■ **TASK TO COMPLETE**: In the passage on investing, reproduce word for word the stretch starting with "You can make" and going on through "make a profit.".

=== SUPPLIED TEXT ===

Rental real estate has grown in popularity with the fall of housing prices. While on paper it is easy to make a monthly income from renting out real estate, the reality is that there is a lot of work involved. Not only do you have to do a lot of research to find properties that will provide you with income each month (they are rarer than you think) you also have to deal with the ongoing management and maintenance of the property.
In other words, it is a lot of work. But, it can be financially rewarding. The key is to make sure you are ready to be a landlord. If not, read this post for how to get into the real estate game without being a landlord.
You can make money by trading currency. The market for this though is very volatile and will turn your hair gray very quickly. Trust me when I say it is not for everyone. I traded currency in grad school as part of a mock trading experiment and I realized I wasn’t cut out for it. But for others, it could make sense.
You can invest in oil, gold, coffee beans, sugar or pot belly pigs too. I have no personal experience in this so I can’t say if this type of investment is good or bad. But my gut would say that it is just like currency above – you have to put in the research and work to make a profit.
In the last 10 years, peer-to-peer lending has taken off in popularity. With this type of investing, you are the lender, loaning money to other people. The borrowers post how much they need and after the website does a financial check on them, assigns a rough interest rate. You, along with others, then fund their loan. Once fully funded, the borrower begins to pay back the loan to you and the other lenders on a monthly basis.

=== DATASET EXTRACT ===

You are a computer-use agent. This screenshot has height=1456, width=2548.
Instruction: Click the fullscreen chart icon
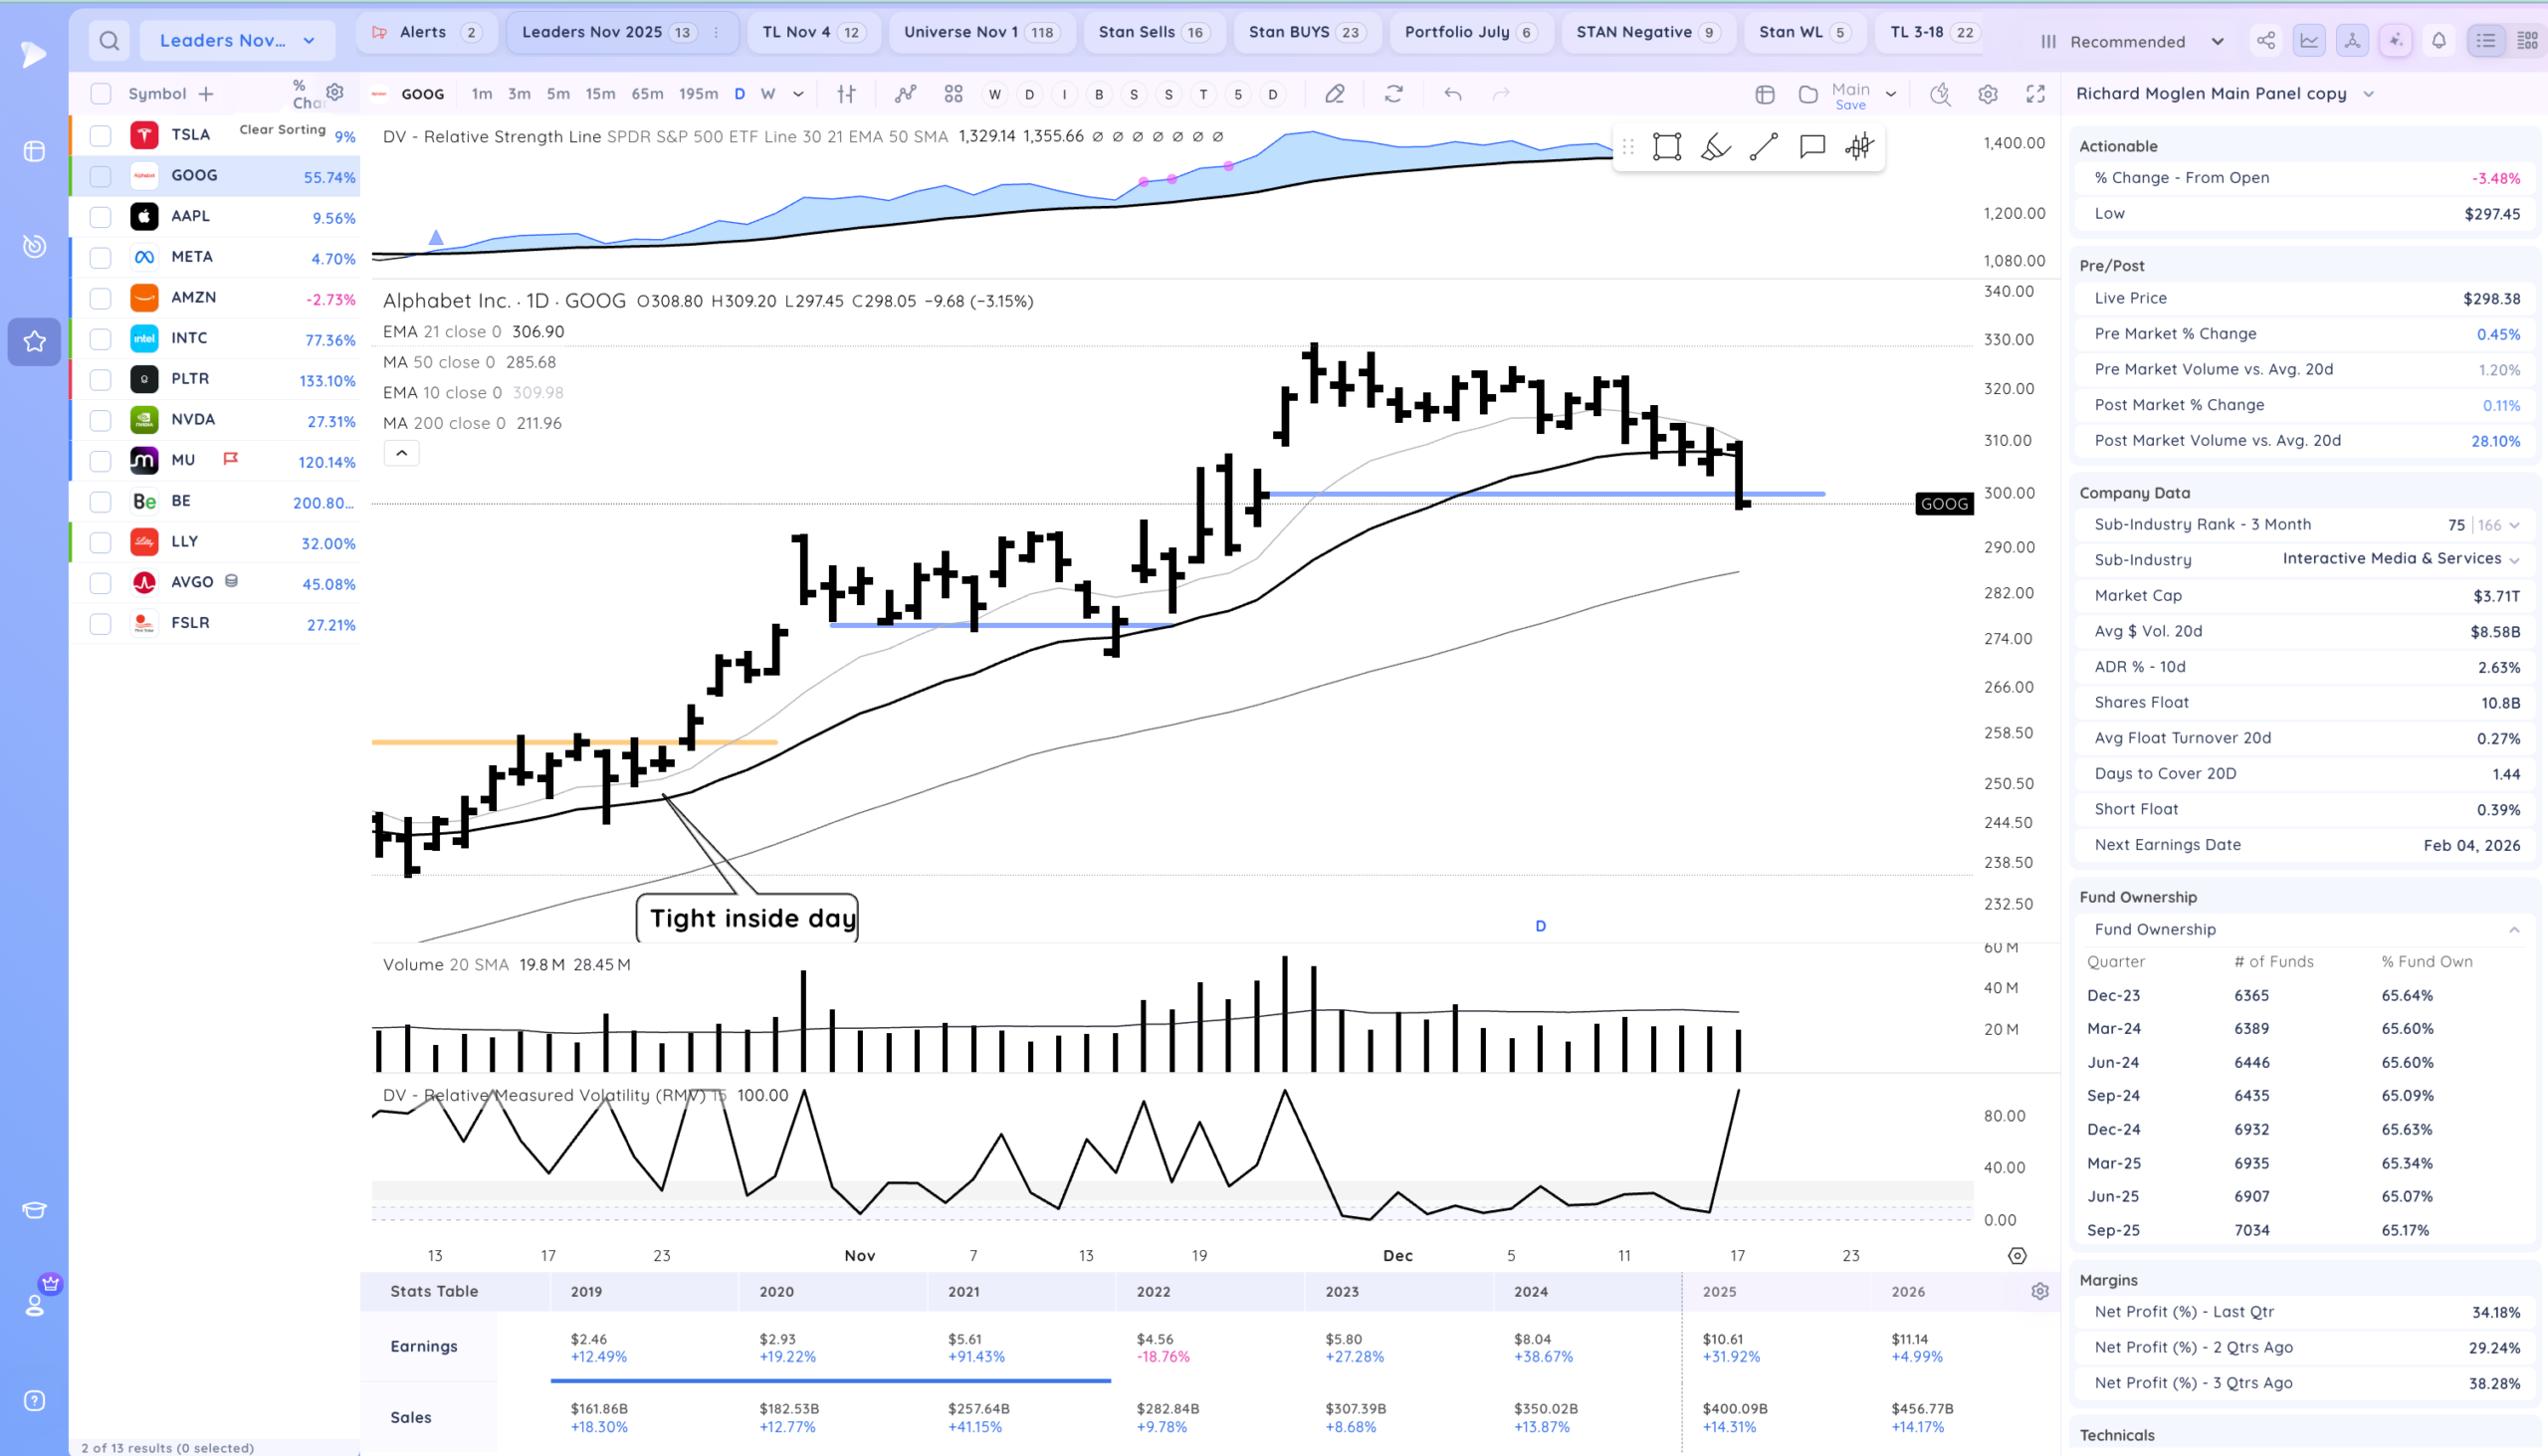[2035, 94]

===

■ **RESULT FOR THIS TASK**:
You can make money by trading currency. The market for this though is very volatile and will turn your hair gray very quickly. Trust me when I say it is not for everyone. I traded currency in grad school as part of a mock trading experiment and I realized I wasn’t cut out for it. But for others, it could make sense.
You can invest in oil, gold, coffee beans, sugar or pot belly pigs too. I have no personal experience in this so I can’t say if this type of investment is good or bad. But my gut would say that it is just like currency above – you have to put in the research and work to make a profit.